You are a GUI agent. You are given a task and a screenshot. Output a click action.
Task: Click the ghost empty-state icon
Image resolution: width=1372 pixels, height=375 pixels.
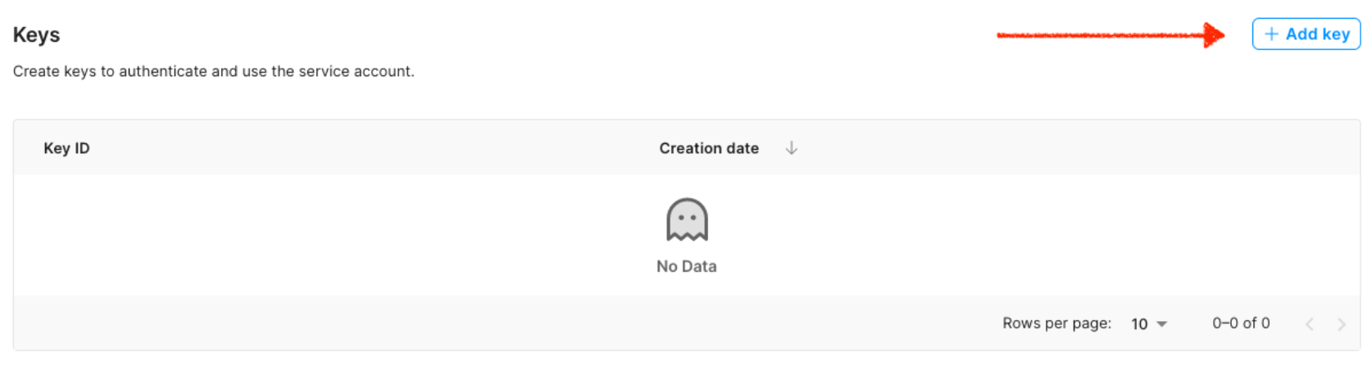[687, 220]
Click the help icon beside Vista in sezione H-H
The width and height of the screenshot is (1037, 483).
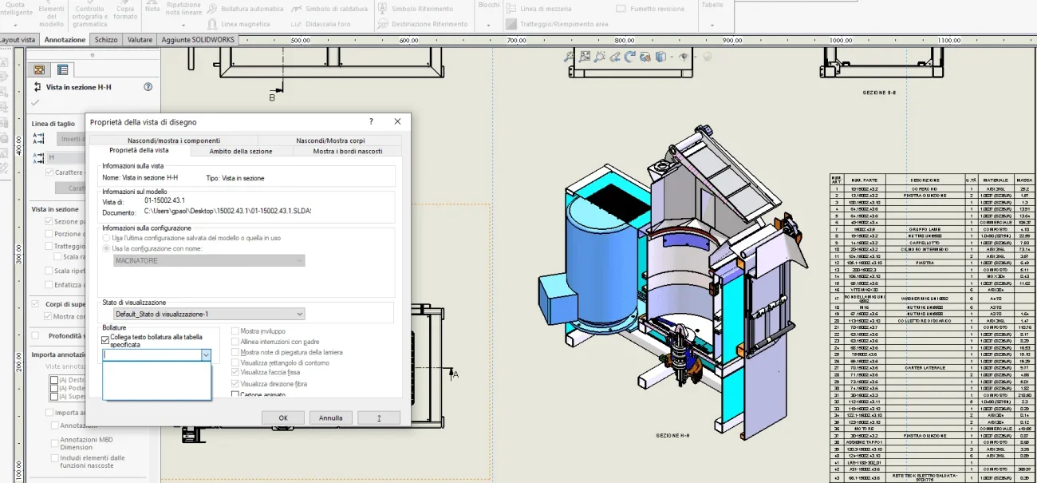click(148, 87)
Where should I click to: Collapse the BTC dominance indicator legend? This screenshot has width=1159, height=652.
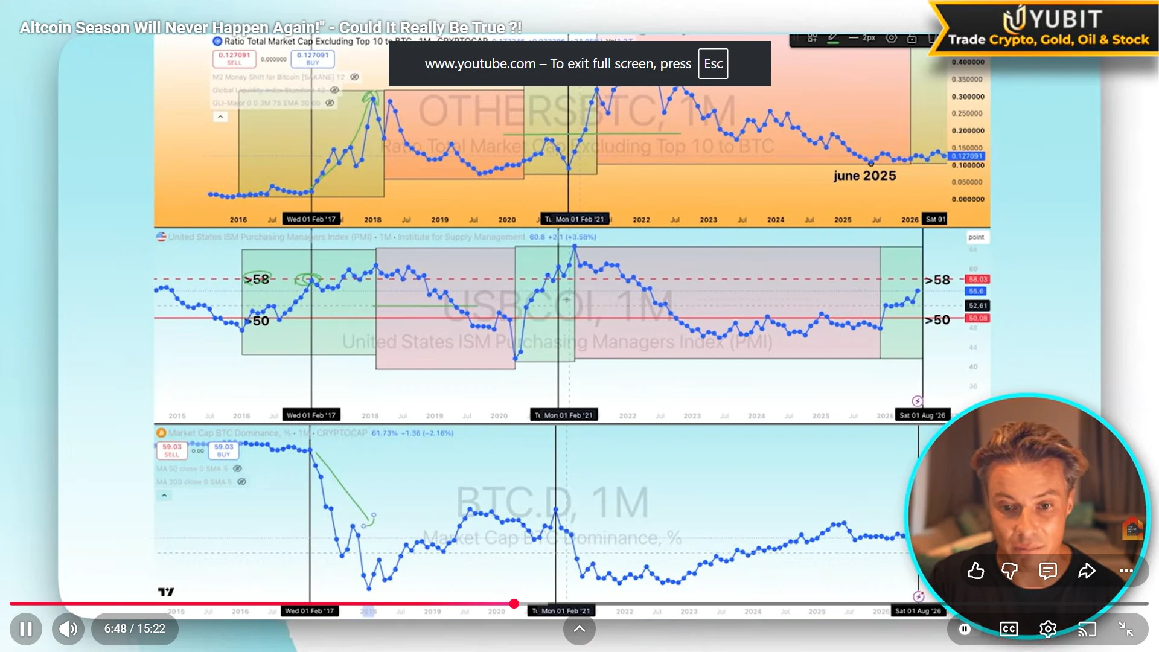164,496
§ §
Repeat the text of each item above, leaving out the pictures.

You are a GUI agent. You are given a task and a screenshot. Output a click action.
Task: Click the ghost empty-state icon
Image resolution: width=1372 pixels, height=375 pixels.
[687, 220]
Click the help icon beside Vista in sezione H-H
The width and height of the screenshot is (1037, 483).
click(148, 87)
Where should I click to: Collapse the BTC dominance indicator legend? This screenshot has width=1159, height=652.
164,496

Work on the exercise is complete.